[Begin Recorded data]
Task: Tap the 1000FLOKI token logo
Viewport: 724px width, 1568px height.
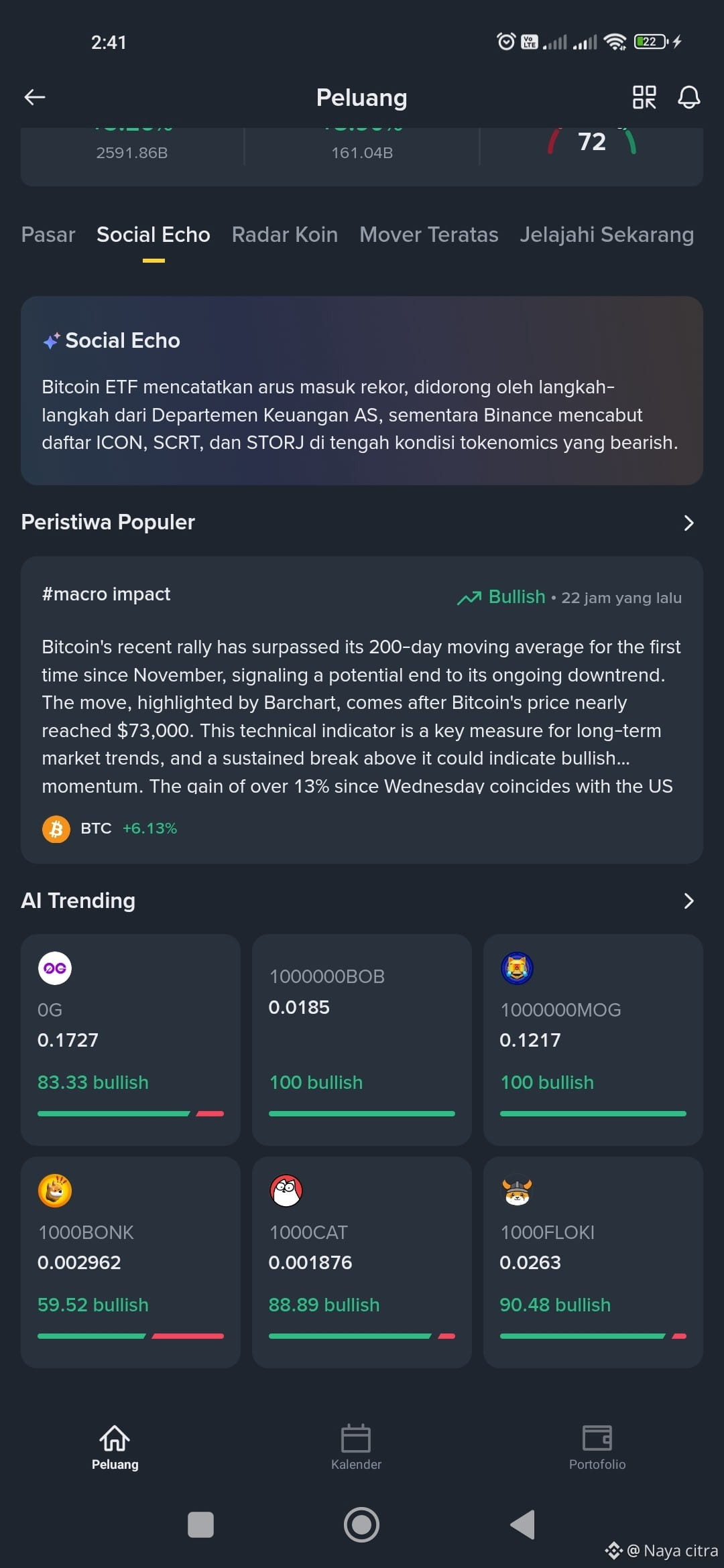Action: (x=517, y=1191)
[End Recorded data]
[Begin Recorded data]
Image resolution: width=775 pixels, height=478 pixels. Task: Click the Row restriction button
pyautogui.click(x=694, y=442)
[End Recorded data]
What to produce: Copy each line of the data above that contains the string "width". Case counts, so match uppercase and lowercase letters precisely.

Solution to this task:
Viewport: 724px width, 1568px height.
Image resolution: width=775 pixels, height=478 pixels. Task: Click the Row restriction button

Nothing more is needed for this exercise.